Henniker was an activist for animal rights, anti-vivisection, the protection of warhorses and was an opponent of the plume-trade. She was a member of the Committee of the Animals' Institute located on Kinnerton Street, Wilton Place. She was also a member of the National Anti-Vivisection Society and attended their meetings in London.

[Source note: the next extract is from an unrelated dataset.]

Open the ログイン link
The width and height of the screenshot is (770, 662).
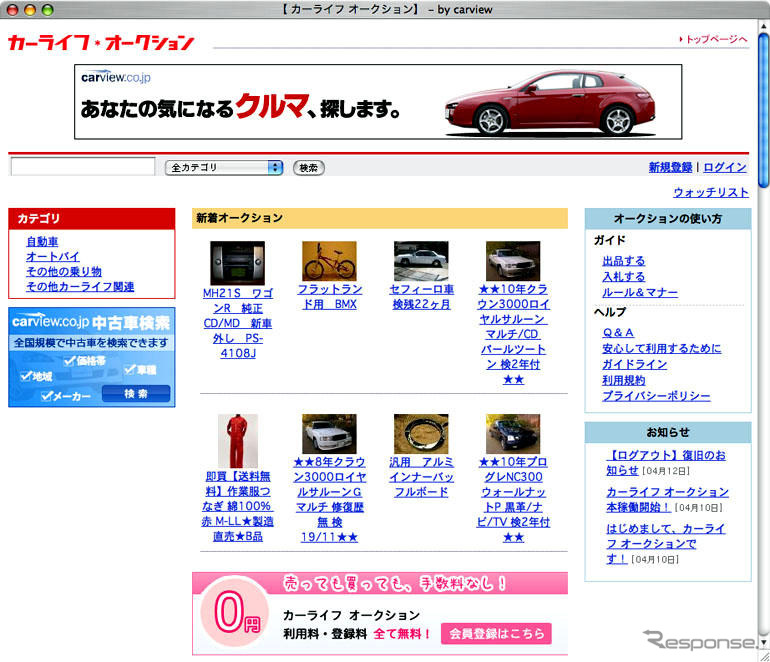point(725,168)
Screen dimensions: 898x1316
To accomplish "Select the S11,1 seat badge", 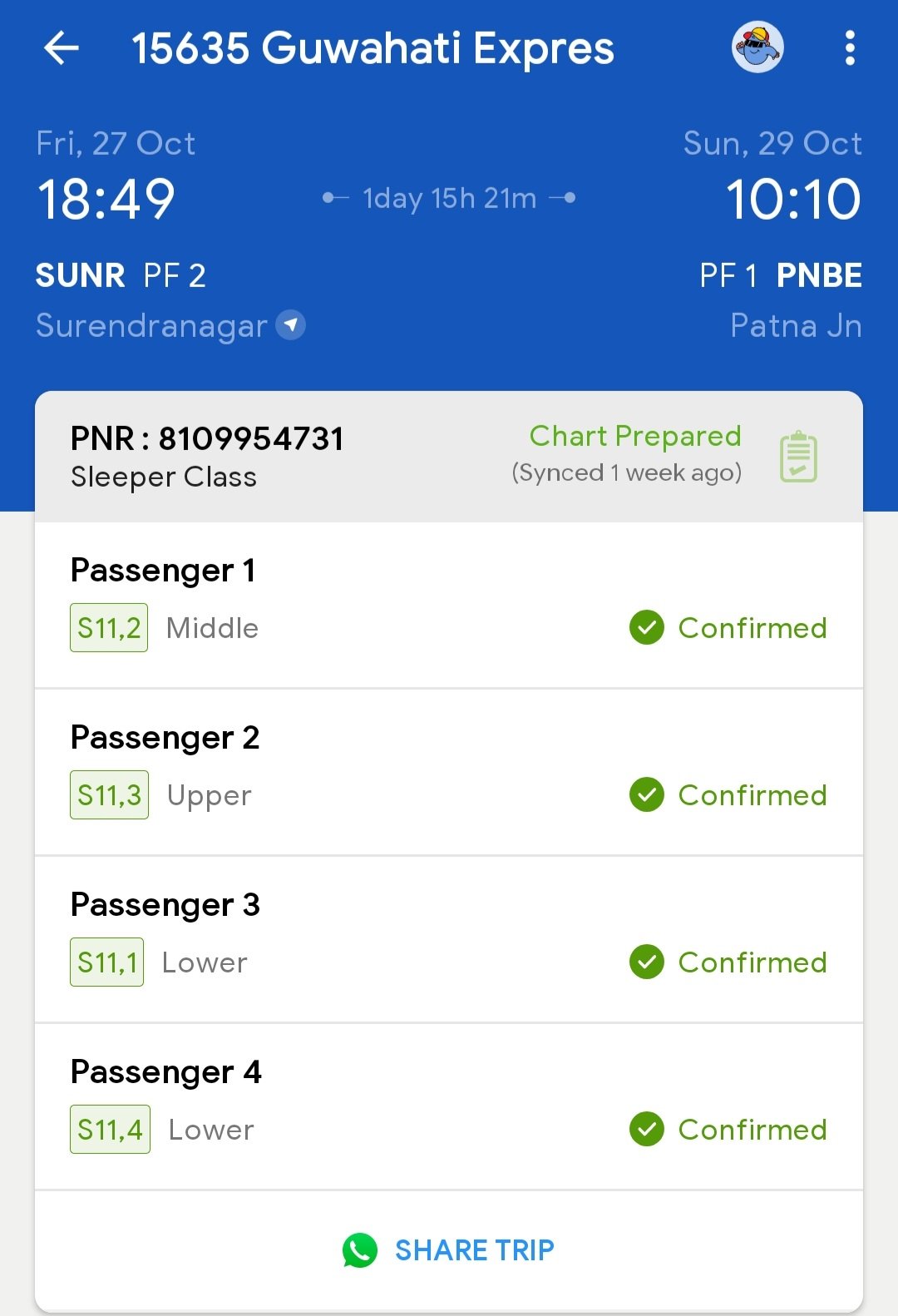I will 106,962.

She wrote for The Animals' Friend magazine.

==Selected works==

- Sir George (1891)
- Bid Me Good-bye (1892)
- Foiled (1893)
- Outlines [short stories] (1894)
- In Scarlet and Grey [short stories with The Spectre of the Real] by Thomas Hardy and Florence Henniker (1896)
- Sowing the Sand (1898)
- Contrasts [short stories] (1903)
- Our Fatal Shadows (1907)
- Second Fiddle (1912)

Her play The Courage of Silence was produced in 1905. She edited Arthur Henniker: A Little Book for his Friends (1912), which included an uncollected poem by Thomas Hardy: "A.H., 1855-1912".